Alper Canigüz lo ha fatto e lo ha reso addirittura il protagonista del suo romanzo Figli e anime ribelli, edito in Italia da Brioschi editore, con la bellissima traduzione di Rosita D’Amora.

Alper Kamu è un bambino di cinque anni decisamente fuori dagli schemi. Odia l’asilo e ә suә coetaneә, è innamorato della sua vicina ventenne e passa il tempo libero a leggere grandi classici o a stare nascosto sotto il divano. Troppo grande per il mondo deә bambinә e semplicemente troppo per quello deә grandә, Alper vive in un mondo tutto suo, più onirico che reale, è ciò che potremmo definire una versione sprezzante e pungente del Detective Conan a cui eravamo abituatә da bambinә.

Prendiamo me per esempio: un moccioso che ogni giorno trascorre ore sotto il divano, che ha come amico del cuore il matto del quartiere, che non fa una piega neanche di fronte a una cadavere sgozzato, che si fa fantasie davanti a una ragazza di vent’anni e per di più amante di alcol e pistole. Il ritratto di un mostro con le sembianze di un bambino. La reincarnazione di Rasputin.

Una sera, al rientro da una passeggiata nei dintorni del quartiere, viene attirato da alcuni strani rumori provenienti dall’appartamento di un vicino, il vecchio signor Hicabi, e si ritrova ad essere l’unico testimone di un omicidio.

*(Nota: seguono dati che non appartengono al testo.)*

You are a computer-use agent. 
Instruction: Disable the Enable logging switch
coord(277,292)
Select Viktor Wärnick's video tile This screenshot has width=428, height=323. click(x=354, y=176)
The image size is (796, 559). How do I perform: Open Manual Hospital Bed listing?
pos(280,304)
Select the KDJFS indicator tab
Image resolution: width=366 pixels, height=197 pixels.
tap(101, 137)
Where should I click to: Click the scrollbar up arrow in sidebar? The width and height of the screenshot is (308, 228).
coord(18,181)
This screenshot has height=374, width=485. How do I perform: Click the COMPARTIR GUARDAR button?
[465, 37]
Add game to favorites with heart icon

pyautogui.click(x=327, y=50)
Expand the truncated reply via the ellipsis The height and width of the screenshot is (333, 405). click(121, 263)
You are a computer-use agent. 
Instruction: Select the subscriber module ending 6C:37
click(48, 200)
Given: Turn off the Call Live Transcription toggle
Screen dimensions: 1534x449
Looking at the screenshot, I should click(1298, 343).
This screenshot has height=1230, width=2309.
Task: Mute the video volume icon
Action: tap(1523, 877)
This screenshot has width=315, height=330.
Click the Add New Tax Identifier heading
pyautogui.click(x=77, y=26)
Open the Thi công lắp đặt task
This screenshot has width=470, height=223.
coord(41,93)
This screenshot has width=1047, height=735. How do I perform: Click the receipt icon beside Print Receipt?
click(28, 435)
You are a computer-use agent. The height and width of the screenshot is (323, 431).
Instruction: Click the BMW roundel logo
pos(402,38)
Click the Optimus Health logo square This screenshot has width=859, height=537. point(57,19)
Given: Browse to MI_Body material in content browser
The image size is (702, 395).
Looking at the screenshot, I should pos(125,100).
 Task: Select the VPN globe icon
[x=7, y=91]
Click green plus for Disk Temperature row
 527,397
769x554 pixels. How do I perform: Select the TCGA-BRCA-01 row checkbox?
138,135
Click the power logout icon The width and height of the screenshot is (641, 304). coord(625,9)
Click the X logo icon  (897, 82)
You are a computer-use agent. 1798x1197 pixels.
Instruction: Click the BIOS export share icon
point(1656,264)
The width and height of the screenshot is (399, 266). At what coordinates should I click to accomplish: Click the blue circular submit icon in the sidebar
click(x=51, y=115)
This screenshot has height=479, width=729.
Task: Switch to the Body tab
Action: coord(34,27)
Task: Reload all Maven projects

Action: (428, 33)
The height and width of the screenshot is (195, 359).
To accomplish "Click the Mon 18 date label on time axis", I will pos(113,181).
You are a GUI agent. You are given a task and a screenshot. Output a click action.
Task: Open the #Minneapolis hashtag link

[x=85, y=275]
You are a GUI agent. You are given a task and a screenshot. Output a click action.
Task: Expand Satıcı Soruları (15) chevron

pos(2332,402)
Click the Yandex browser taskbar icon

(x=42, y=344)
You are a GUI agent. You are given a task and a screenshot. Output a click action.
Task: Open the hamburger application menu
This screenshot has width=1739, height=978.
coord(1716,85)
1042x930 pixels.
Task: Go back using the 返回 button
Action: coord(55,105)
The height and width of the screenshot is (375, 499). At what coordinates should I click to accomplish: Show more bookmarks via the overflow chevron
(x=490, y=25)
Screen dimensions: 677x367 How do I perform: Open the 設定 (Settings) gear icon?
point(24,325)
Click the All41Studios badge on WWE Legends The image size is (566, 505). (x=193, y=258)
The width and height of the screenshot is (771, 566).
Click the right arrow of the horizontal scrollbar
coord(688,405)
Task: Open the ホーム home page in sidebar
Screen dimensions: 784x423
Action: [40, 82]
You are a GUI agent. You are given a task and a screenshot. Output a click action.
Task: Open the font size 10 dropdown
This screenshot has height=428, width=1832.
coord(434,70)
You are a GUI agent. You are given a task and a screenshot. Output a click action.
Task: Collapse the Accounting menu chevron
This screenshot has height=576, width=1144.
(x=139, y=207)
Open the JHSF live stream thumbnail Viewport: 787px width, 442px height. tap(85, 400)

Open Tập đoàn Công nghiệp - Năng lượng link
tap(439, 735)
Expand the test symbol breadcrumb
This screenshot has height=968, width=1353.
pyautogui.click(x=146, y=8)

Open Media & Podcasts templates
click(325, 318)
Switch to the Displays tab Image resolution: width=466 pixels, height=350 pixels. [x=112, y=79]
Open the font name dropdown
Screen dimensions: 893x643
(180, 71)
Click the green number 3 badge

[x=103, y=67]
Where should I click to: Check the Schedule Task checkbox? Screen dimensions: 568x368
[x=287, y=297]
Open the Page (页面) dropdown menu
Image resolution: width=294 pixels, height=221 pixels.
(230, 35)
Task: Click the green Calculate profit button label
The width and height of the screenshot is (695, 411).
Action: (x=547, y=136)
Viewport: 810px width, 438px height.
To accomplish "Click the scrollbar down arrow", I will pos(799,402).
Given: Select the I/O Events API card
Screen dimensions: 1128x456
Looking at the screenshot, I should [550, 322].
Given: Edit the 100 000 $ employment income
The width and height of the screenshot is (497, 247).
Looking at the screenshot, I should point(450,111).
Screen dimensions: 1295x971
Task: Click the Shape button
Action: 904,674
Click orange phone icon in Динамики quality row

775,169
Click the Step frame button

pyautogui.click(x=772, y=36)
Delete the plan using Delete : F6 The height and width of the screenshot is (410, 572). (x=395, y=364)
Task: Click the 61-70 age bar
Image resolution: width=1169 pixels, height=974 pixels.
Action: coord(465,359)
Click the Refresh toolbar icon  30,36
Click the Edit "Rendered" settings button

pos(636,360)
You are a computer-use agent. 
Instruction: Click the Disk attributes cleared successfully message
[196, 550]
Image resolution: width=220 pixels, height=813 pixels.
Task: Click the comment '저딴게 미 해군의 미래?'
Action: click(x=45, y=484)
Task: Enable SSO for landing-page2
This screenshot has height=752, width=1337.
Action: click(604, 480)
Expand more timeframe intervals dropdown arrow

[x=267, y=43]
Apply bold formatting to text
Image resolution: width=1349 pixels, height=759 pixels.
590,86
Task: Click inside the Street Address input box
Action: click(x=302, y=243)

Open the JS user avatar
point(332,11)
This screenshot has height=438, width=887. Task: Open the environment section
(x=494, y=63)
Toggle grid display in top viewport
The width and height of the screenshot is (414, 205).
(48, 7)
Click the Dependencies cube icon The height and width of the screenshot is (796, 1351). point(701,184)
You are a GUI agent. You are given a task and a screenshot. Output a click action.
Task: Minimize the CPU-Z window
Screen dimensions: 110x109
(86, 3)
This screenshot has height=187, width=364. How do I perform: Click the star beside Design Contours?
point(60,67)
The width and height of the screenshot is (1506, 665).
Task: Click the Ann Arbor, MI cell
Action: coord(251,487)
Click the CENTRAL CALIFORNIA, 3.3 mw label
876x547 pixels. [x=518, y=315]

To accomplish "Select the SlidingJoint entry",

Da questo momento in poi la storia procede a velocità sostenuta seguendo le rocambolesche avventure del protagonista, alle prese con forze dell’ordine incapaci di svolgere il proprio lavoro, guerre tra quartieri, delinquenti con qualche rotella fuori posto.

In un’atmosfera surreale, in una storia che sembra un giallo ma è soltanto questo, Alper Canigüz riesce ad affrontare la spinosa questione genitori – figlә. Dietro la trama avvincente di un omicidio da risolvere si nascondono le paure e i sensi di colpa di essere statә figlә egoistә e assentә, le paure di essere genitori che hanno fallito. Il tutto all’interno di una società corrotta, che esalta il patriarcato e le idee conservatrici e punisce chi ha il coraggio e la sfortuna di ritrovarsi a nascere dotatә di un animo ribelle.

Un romanzo che trae la sua forza non tanto dalla trama – costruita su un intreccio di eventi e personaggi impeccabile – quanto dal linguaggio. Complice una traduzione che adatta perfettamente il testo alla lingua d’arrivo, pur non dimenticando di mantenere alcuni elementi necessari della lingua di partenza, l’intera storia è costruita sul meccanismo dell’ironia.

Le vite dei personaggi sono vite allo sbaraglio e le loro storie sono sull’orlo della disperazione; a criticarle è l’occhio inquisitore di un bambino di cinque anni. Il risultato è una narrazione estraniante e esilarante che riesce così a smorzare i toni di una critica sprezzante.

Un romanzo che vi terrà costantemente con il fiato sospeso tra inaspettati colpi di scena, sorrisi e un piacevole retrogusto di straniamento dalla realtà.